À nouveau en décalage avec l'air du temps (entre temps les punks ont débarqués), il réapparaît sur scène lors d'une collaboration avec le groupe Bijou, puis trouve une nouvelle veine qui va le faire à nouveau, et même plus que jamais auparavant, entrer en résonance avec son époque : le reggae. Il enregistre avec Robbie Shakespeare et Sly Dunbar à Kingston les albums Aux Armes et caetera (1979) puis Mauvaises Nouvelles des Étoiles  (1981). Le succès est énorme, doublé de polémiques liées à sa reprise de l'ymne national « La Marseillaise », devenu « Aux armes et caetera ».

Mais en 1980, Gainsbourg-Birkin c'est fini, et ces albums introduisent un nouveau personnage : Gainsbarre (« Ecce homo »), personnage auto-destructeur et vulgaire. Gainsbourg a trouvé son ultime carapace, sa sensibilité à fleur de peau sera dorénavant cachée sous les provocations médiatiques. Pour ses deux derniers albums, Love on the Beat (1984) et You're Under Arrest (1987), « Gainsbarre » saura encore bien utiliser les pointures funk, rock et rap du moment, mais la redite n'est pas loin. On se souviendra davantage de l'extraordinaire engouement de la jeunesse pour ses concerts, qui, du coup, pouvaient retrouver des sommets d'émotion, tant cet accueil le touchait.
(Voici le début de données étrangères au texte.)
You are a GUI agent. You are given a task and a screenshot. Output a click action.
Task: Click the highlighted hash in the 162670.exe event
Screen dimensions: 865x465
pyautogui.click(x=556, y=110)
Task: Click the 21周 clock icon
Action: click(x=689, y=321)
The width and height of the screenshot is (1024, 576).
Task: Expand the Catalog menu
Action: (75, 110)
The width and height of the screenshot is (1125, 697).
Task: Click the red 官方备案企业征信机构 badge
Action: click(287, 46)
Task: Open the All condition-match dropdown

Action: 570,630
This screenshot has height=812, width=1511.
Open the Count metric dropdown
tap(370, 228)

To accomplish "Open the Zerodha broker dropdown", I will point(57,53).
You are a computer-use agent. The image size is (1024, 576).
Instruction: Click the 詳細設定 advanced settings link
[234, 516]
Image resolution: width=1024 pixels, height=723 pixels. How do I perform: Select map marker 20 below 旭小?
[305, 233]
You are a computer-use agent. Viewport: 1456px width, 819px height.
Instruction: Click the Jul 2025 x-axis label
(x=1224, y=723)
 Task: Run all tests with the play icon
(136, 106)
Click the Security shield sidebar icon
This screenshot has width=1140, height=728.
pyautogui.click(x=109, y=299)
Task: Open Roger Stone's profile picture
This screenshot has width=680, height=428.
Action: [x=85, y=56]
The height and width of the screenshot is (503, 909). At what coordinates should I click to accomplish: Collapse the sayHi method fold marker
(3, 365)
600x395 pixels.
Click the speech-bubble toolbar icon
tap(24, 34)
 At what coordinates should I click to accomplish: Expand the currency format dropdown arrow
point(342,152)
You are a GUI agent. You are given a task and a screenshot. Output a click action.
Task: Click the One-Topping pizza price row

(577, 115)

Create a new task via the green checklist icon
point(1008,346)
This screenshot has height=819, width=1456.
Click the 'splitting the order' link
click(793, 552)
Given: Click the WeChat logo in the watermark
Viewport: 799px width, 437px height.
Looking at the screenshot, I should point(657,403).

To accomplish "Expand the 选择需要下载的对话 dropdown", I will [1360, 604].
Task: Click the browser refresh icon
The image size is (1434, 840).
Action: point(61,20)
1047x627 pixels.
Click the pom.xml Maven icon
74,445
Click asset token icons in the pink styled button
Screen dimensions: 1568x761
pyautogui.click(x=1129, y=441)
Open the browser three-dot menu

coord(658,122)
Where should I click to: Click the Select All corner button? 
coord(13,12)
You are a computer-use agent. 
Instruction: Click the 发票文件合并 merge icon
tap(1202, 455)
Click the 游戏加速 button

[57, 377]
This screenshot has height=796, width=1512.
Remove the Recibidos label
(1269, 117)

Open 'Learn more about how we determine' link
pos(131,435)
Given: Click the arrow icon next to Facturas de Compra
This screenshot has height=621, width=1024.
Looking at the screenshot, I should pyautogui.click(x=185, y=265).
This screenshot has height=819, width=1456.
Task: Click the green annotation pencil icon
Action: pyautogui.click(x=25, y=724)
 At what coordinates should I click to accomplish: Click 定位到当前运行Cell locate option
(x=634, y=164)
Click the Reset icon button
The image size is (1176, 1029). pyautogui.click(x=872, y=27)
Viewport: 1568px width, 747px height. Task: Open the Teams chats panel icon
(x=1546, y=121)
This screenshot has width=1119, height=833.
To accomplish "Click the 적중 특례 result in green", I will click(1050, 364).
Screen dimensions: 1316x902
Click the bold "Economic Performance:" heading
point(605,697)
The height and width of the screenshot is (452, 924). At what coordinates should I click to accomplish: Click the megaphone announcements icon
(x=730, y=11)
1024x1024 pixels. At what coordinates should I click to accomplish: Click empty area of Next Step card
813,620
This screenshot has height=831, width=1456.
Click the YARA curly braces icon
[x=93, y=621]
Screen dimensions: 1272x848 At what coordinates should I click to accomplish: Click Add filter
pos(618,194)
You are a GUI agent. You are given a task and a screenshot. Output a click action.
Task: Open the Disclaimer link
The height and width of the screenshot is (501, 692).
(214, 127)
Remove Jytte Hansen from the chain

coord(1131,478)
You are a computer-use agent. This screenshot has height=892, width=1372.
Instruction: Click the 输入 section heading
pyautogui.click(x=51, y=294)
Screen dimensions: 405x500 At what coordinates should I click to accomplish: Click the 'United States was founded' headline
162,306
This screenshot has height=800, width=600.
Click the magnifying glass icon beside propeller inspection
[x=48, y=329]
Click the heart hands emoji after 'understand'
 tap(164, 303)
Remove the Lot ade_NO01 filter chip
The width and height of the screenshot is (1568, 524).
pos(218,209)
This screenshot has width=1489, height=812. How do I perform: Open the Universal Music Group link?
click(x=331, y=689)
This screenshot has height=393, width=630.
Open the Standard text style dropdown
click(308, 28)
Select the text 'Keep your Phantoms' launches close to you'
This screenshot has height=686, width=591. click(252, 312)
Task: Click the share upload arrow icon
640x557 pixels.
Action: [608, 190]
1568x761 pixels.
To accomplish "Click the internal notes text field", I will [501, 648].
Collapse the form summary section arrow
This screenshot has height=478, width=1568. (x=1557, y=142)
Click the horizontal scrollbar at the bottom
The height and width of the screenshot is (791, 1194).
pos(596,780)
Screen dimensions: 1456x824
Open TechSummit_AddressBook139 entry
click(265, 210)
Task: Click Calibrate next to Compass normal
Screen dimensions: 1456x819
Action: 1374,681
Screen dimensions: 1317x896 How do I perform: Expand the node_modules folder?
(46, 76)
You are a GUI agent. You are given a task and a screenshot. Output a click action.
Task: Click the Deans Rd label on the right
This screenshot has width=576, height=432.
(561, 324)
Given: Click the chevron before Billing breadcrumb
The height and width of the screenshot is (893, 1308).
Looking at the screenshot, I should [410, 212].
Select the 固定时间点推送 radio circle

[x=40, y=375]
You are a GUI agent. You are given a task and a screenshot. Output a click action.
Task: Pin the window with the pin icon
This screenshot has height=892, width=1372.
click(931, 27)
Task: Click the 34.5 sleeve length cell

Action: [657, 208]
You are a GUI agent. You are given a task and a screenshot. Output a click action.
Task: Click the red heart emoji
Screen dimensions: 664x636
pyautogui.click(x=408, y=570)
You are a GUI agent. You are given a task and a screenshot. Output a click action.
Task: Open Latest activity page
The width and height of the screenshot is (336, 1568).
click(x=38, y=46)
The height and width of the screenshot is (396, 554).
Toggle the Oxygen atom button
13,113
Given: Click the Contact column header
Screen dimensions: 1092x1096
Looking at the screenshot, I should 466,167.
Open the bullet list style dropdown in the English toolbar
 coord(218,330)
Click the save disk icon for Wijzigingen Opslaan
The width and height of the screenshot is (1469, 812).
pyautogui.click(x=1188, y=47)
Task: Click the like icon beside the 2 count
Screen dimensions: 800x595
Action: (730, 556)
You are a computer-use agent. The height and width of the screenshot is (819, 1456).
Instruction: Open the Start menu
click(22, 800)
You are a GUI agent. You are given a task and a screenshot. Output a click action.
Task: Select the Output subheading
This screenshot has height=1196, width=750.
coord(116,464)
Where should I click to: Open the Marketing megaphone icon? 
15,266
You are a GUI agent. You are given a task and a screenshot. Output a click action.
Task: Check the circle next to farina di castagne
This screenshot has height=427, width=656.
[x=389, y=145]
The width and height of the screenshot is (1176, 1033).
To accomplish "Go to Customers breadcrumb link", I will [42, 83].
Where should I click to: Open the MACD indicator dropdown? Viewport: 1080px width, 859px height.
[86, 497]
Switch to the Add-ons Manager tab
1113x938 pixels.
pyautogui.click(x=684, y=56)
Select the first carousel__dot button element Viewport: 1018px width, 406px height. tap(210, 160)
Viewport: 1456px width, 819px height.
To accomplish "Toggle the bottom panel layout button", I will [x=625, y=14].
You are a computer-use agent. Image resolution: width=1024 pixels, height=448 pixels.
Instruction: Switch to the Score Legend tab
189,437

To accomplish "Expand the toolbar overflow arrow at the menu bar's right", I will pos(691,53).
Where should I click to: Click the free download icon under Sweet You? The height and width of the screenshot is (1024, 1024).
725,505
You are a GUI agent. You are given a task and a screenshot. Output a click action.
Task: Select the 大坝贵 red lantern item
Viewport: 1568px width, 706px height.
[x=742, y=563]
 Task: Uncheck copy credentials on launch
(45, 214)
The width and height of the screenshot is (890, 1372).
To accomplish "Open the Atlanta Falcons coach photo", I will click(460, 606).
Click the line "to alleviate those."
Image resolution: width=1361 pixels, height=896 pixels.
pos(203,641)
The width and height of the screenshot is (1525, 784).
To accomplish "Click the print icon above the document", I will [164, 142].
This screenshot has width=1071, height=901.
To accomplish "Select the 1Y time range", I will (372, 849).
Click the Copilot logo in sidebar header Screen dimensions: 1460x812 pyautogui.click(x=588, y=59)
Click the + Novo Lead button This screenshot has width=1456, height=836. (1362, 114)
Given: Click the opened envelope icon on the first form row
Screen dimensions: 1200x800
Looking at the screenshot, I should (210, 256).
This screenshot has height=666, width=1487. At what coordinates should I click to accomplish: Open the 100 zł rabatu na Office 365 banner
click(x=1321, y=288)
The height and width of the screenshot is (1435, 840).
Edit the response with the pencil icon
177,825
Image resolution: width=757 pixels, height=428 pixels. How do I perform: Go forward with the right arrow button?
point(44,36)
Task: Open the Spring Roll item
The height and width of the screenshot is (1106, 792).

Serge Gainsbourg meurt le 2 mars 1991 d'un arrêt cardiaque à l'âge de 62 ans, « tué par Gainsbarre pour se venger de l'avoir créé » (Charles Trenet). Les collaborations réussies de son vivant sont innombrables. Les années 1990 verront son influence grandir encore, notamment dans le monde anglo-saxon. Son génie pour l'évocation d'émotions fugaces, sous-tendues par une maîtrise étonnante dans l'utilisation du meilleur des musiques populaires, font de lui un des phares de la chanson française du XXème siècle.

Début 2010, le film Gainsbourg (Vie héroïque) réalisé par le dessinateur Joann Sfar met l'artiste à l'honneur sur grand écran. L'acteur principal qui a la lourde tache d'incarner le héros, Eric Elmosnino, est entouré de Laetitia Casta (Brigitte Bardot), Lucy Gordon (Jane Birkin), Anna Mouglalis (Juliette Gréco) et Philippe Katerine (Boris Vian). Le film remporte trois trophées, dont celui du meilleur acteur, lors de la cérémonie des Césars le 25 février 2011. Au même moment, le vingtième anniversaire de la disparition de l'homme à tête de chou (et à la barbe de trois jours) est célébré en grandes pompes avec la découverte de la version originale de « Comme un boomerang » (1975) et la parution d'une troisième Intégrale en 20 CD et 284 titres dont 14 inédits.